Description of the task ▸ From the political commentary below, print the passage starting at "Where's Donzo?  I'm" and ending at "re-charging their iron-o-meters.", word for word.

In a touching tribute to loyal, sad Trumpite Chris Christie, some Trumpanzees made their point, whatever it is, by shutting down a section of the Garden State Parkway   Since the murder of Heather Heyer in Charlottesville it has been clear that a car in the hands of a MAGAt is just as bad as a gun.  I wish they would hold more boat parades like the one on Lake Travis.   Why not bungee jump for Trump?  

Where's Donzo?  I'm glad you asked.  Donzo is in Montoursville, Pennsylvania, exposing the awesome power of a former vice president.  It's Biden who's preventing a vaccine because -- strap in -- "our opponents do not believe in science."  Nobody laughed but Twitter.  Everybody else was re-charging their iron-o-meters.

To be clear, a vaccine does not yet exist, and hardly does Plasma Technologies LLC, a South Carolina company whose address is its owner's condo.  Nevertheless, Plasma Technologies is getting $65 million from the administration to develop "a possible COVID-19-fighting blood plasma technology," as soon as they get that Bunsen burner set up on the terrace.  Their fairy godfather is Rick Santorum, who was voted out by Pennsylvanians in 2006 but continues to dwell in the swamp Republicans promise to drain any time now.  As far as our researchers can tell, Santorum has never held a real job, but his name is an amusing neologism.  (Neolojism?)

From Freedom Riders in Texas to Freedom Marchers Redux in North Carolina:  two hundred people marched from their church to the polls in Alamance County, including small children and the mayor of Burlington.  They knelt in the street for eight minutes to commemorate the murder of George Floyd, whereupon police and sheriff's deputies tear-gassed them.  Their sound system was also dismantled.  The attorney general Josh Stein tweeted, "All eligible voters in North Carolina have a constitutional right to cast their vote safely and securely, without threats or intimidation."  Which is nice, but as Jim Malone says with his dying breath, "What are you prepared to do?"

Sean Connery died yesterday, and while I have mixed feelings about him and especially about The Untouchables, it's a line I can't stop hearing.  Do we have to adopt "the Chicago way" and fight dirty to defeat the smirking gangster?   In the current New York Review of Books David W. Blight says Trumpism has "brought us almost to a new 1860" and concludes, "We cannot imagine the same violent result this time...but a preservation of our Union will not come from merely calling out moral hypocrisy, or wringing our hands over cynicism, or even from the power of numbers.  Democracy has to be sustained by the same will to power that can destroy it."  (My italics)

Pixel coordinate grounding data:
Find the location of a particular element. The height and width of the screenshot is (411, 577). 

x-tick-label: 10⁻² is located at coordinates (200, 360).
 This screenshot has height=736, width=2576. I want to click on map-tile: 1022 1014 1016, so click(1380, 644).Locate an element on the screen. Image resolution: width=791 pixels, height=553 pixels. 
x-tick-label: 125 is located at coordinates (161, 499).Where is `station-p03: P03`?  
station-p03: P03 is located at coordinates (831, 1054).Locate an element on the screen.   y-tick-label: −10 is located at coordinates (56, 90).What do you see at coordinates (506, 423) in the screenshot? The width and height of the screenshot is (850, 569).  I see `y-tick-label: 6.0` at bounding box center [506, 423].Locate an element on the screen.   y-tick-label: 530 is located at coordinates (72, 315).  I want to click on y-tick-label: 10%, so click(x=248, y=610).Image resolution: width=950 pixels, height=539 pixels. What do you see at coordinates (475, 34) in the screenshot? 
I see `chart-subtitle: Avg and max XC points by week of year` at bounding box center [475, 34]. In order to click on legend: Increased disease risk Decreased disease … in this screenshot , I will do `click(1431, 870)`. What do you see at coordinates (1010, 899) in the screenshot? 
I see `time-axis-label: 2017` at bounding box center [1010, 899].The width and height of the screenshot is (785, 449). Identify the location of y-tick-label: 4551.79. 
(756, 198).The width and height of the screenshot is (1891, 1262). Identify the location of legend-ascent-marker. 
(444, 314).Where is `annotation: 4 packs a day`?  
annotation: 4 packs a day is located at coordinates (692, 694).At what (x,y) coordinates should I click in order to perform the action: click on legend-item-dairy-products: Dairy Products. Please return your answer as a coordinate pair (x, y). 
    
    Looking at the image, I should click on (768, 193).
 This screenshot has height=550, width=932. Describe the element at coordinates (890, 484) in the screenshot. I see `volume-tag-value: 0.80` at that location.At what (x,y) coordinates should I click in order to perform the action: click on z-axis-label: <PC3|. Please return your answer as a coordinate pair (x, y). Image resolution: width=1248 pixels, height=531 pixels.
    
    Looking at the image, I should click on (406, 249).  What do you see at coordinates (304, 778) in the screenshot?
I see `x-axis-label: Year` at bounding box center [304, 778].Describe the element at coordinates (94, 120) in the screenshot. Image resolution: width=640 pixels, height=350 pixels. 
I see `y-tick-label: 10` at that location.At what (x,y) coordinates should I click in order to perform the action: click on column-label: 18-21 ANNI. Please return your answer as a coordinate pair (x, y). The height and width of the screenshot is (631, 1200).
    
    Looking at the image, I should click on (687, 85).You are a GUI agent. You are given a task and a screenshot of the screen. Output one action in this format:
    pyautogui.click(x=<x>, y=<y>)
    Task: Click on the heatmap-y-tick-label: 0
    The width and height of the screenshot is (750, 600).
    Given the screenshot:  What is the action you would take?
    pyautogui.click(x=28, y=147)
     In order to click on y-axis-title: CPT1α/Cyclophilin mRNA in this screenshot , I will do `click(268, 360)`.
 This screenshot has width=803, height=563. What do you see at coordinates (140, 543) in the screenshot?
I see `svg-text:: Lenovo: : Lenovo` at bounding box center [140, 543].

Result for this task ▸
Where's Donzo?  I'm glad you asked.  Donzo is in Montoursville, Pennsylvania, exposing the awesome power of a former vice president.  It's Biden who's preventing a vaccine because -- strap in -- "our opponents do not believe in science."  Nobody laughed but Twitter.  Everybody else was re-charging their iron-o-meters.